Friday, September 4, 2015

How to kill your mother (with love)

Val heard an aspiring dog groomer had moved into the neighborhood and was looking for what I guess you’d call canine guinea pigs, a hybrid species that sounds like something straight out of the Island of Dr. Moreau.
Should, she asked the girls, they take Snickers?
The pros and cons were weighed: We’d be helping a neighbor. It would be free. She has new ideas. But what if she's hapless. She might have the nervous shakes. She might stab poor Snickers in the throat.
A not disinterested observer, their cons were my pros.
Was the experiment worth while? They couldn’t make up their minds.
I had an idea.
Let’s first take Nana!
She’s docile, is always complaining she needs a haircut and would be pleased if the woman tossed her a little Scooby snack after the blow dry.
We’ve begun taking steps to move my 82-year-old mother from her South Hills condo to a place near us.
It’s difficult for me to write about Mom without delving into black humor.
She has dementia.
I suspect it’s contagious because dealing with her makes me crazy.
My young, sweet second cousin’s been living with her for about three years. She’s a godsend. But she’s ready to move on with her life.
It’s an impetus for something I should have probably done five years ago. She can still cook and take care of herself, but she needs more immediate attention.
So I’m meeting with real estate agents and considering housing options.
People ask me what kind of place I want for her.
“Someplace near a steep cliff,” I say.
I told friends I’m thinking of having her move in with my old friend Joe (featured in yesterday’s post).
Isn’t he the one, they ask, who last fall nearly killed Snickers?
“Indeed, he is,” I say. “Indeed, he is.”
Where did I get this gallow’s humor?
From her!
Remember, she was responsible for caring for my 97-year-old grandfather in that very condo about eight years ago.
Unlike his daughter, his mind was razor sharp right up to the end. He was licensed to drive up until he was 93.
I say that while acknowledging everyone in DuBois where he lived knew to be off the roads and locked safe in their basements from 7 to 8:30 each morning.
I remember clearly sitting in that living room with the two of them and him complaining bitterly about his impatience to die. Outliving all his friends and burdening his daughter made him furious.
His eyes took a steely cast and he said, “If it wasn’t such a shame on the family, I’d …” and he made a slashing motion over his wrist with his finger.
Without missing a beat, my dear mother deadpanned, “I wouldn’t be ashamed.”
Six months later he locked himself in the bathroom, climbed into the tub and made a slashing motion over his wrist with something sharper than his finger.
To his eternal mortification, he survived.
I’ll never forget later that horrific day, him in the bed, me and Mom trying to unwind with some of her favorite sushi I'd picked up on the way home from the hospital.
The beaten old man looked up and asked what we were eating. I told him it was sushi.
“Sushi? Let me try a piece of that.”
Now, I didn’t know what to expect. Would he say, “Wow! I’m so glad to be alive.

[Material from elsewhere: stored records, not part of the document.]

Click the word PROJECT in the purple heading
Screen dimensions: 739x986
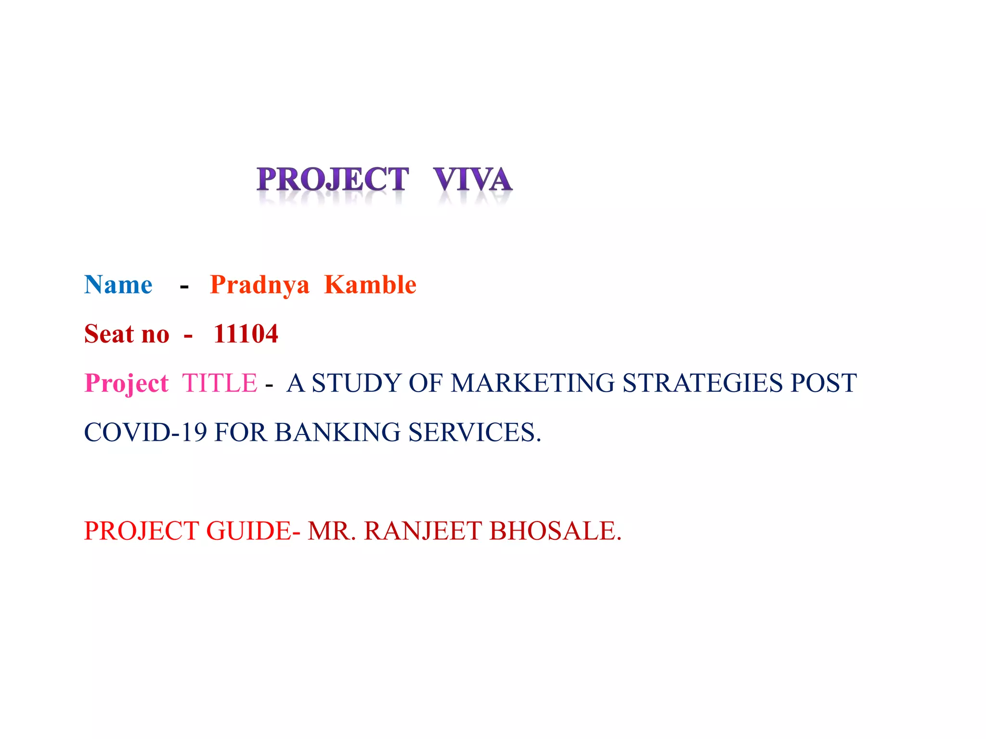click(x=333, y=179)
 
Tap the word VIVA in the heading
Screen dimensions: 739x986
click(x=472, y=179)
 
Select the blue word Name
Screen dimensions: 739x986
click(x=118, y=285)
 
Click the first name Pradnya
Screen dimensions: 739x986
click(x=259, y=285)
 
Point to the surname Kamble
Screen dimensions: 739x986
click(x=370, y=285)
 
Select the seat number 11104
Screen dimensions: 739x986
click(x=246, y=334)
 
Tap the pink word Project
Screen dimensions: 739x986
click(x=127, y=383)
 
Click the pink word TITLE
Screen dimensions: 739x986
click(x=220, y=383)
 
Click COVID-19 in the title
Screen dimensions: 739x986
click(x=145, y=433)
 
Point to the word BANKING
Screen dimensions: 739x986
click(x=337, y=433)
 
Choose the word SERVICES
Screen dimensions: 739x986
click(x=475, y=433)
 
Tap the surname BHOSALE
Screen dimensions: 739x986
click(x=555, y=531)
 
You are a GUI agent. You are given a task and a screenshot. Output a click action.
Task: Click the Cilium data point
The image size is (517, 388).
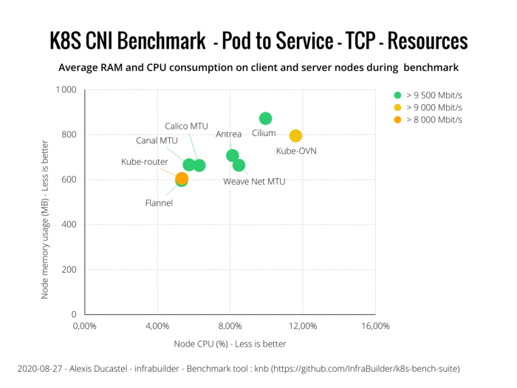click(265, 118)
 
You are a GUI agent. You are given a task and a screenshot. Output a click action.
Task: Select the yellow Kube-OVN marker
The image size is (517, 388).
click(295, 135)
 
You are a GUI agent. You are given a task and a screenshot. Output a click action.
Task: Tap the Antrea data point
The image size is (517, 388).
click(233, 155)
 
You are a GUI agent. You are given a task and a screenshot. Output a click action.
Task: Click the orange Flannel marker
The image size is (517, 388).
click(182, 178)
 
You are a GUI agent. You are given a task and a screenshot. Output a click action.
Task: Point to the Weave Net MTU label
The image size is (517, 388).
click(254, 181)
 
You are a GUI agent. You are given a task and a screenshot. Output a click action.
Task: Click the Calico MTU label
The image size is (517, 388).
click(186, 126)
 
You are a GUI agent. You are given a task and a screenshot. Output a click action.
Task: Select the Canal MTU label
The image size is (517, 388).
click(157, 140)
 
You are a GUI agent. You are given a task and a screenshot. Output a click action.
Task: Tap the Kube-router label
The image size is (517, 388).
click(144, 162)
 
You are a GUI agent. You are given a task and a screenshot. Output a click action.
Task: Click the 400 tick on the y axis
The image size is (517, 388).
click(69, 225)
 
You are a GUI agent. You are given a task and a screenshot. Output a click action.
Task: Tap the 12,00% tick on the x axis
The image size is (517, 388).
click(302, 326)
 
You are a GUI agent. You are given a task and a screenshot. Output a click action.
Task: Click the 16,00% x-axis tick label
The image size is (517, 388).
click(374, 326)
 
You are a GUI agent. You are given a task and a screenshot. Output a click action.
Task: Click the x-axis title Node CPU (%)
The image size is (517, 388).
click(230, 344)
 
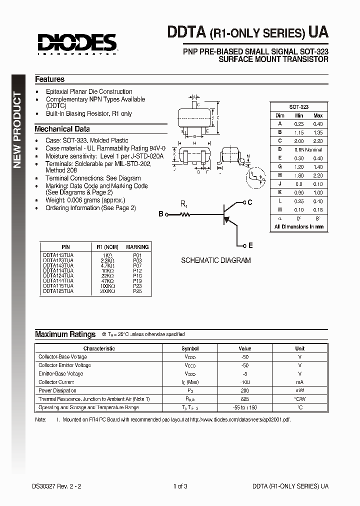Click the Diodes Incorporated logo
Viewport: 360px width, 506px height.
(76, 42)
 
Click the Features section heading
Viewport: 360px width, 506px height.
(50, 80)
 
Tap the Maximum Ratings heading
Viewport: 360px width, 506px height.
(65, 334)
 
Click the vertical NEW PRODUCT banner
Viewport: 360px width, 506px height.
(18, 130)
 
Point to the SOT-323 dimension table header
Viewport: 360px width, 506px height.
(298, 108)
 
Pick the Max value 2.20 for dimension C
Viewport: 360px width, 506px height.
(318, 140)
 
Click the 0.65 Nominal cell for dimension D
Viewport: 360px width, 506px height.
(308, 150)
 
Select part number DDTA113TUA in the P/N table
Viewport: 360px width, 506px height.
(58, 255)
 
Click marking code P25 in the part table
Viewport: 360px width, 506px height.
(138, 291)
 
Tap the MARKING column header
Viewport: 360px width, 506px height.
(138, 247)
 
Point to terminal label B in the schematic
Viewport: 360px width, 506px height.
(161, 214)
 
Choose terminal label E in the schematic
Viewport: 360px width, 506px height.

This sushi is terrific!” Maybe. But it seemed like an electric moment.
Mom and I stared on as he chewed.
“Well,” I asked, “what do you think?”
He wiped his lips with his bandaged wrist, looked me dead in the eye and said, “I wouldn’t hit a dog in the ass with that.”
He died of natural causes in hospice care a year later.
If my Mom’s natural term is as long as her father’s I’ll be 67 when this chapter concludes.
So, please, don’t judge me too harshly if I seem jaundiced about the sanctimony of senior life.
My greatest fear is the pressing hardships of dealing with the end of her life will blot out all the absolute joy I’ve gleaned from being raised and loved by a woman so fun and rare.
I guess, in keeping with her sweet inspiration, the best I can do is strive to be patient, to preserve essential humor and to persevere with the soulful understanding that at the end there will be sushi.